The Man Who Watched the Trains Go By (novel)
- Original French language title, L'Homme qui regardait passer les trains (1938)
- Author: Georges Simenon
- Original title: L'Homme qui regardait passer les trains
- Language: French; English
- Genre: Crime fiction
- Publication date: 1938
- Publication place: France
- Media type: Print (Hardback & Paperback)
- Pages: 210 pp (in 2006 Penguin edition)
- Preceded by: Tropic Moon
- Followed by: Liberty Bar

= The Man Who Watched the Trains Go By (novel) =

1938 novel by Georges Simenon

The Man Who Watched the Trains Go By (L'Homme qui regardait passer les trains), first published in French in 1938, is a crime thriller by Georges Simenon about a man's rapid descent into criminality and madness following sudden financial ruination.
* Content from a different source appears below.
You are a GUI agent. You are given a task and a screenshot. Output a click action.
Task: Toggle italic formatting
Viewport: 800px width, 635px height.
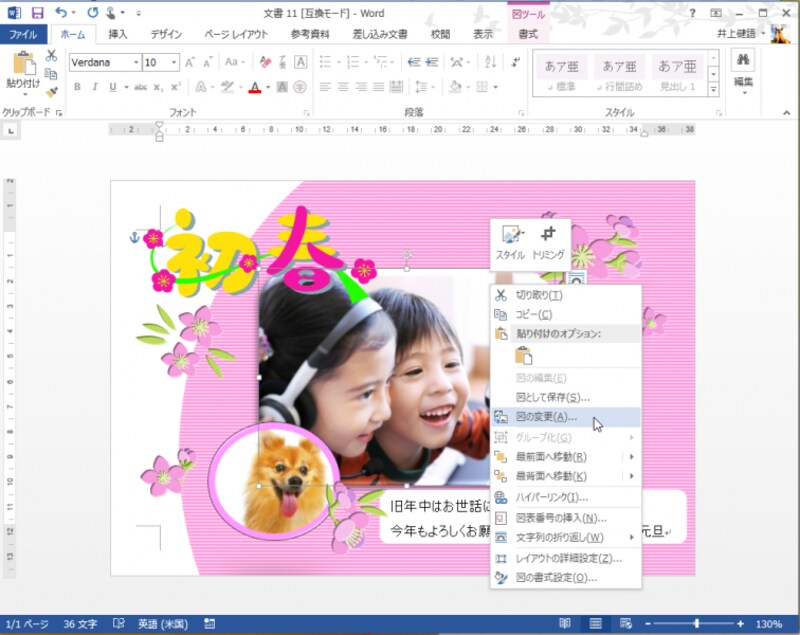tap(94, 86)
A film adaptation was released in 1952. It has been translated into English multiple times: by Stuart Gilbert (Routledge, 1942); by Marc Romano and D. Thin (New York Review Books, 2005); and by Siân Reynolds (Penguin, 2017).

==Plot summary==
Kees Popinga, a quiet, respectable Dutchman working as head clerk in Groningen becomes increasingly unhinged after discovering that his cynical employer has looted and ruined his firm and confides in him that he will fake a suicide in order to escape punishment. Accepting a large sum of money from his erstwhile employer, Popinga sets out for Amsterdam, hoping to ingratiate himself with his employer's mistress, Pamela: but she mockingly laughs in his face, infuriating him. Popinga assaults her and accidentally kills her. He then hurriedly leaves town, eventually making his way to Paris. There, every day, he buys the various newspapers which carry the story of the murder. Although Chief Inspector Lucas of the Police Judiciare confidently predicts that Popinga will be arrested at any moment, Popinga successfully evades them. He begins sending letters to the police and to the newspapers, playing a sort of cat and mouse game. Soon the man becomes more and more delusional, seeing himself as a master criminal and certain that the woman he has become involved with, a prostitute named Jeanne Rozier, is genuinely interested in him, rather than in her pimp/boyfriend, Louis. For a time, Popinga joins Louis's gang of car thieves and hides out with them. But his reputation as a dangerous murderer wanted by the French police, frightens them, and he takes off on his own. He wanders the streets of Paris and its outskirts, staying in cheap hotels with prostitutes by night, until a pickpocket steals his wallet containing all the money he has left. Just as he is attempting suicide, he is captured by the French police. The French authorities send him back to Holland where he is put in a mental institution.

==Film adaptation==
The book was adapted for the screen in 1952 as The Man Who Watched Trains Go By, starring Claude Rains and Märta Torén and directed by Harold French. The story was changed to make Kees Popinga into a more sympathetic character.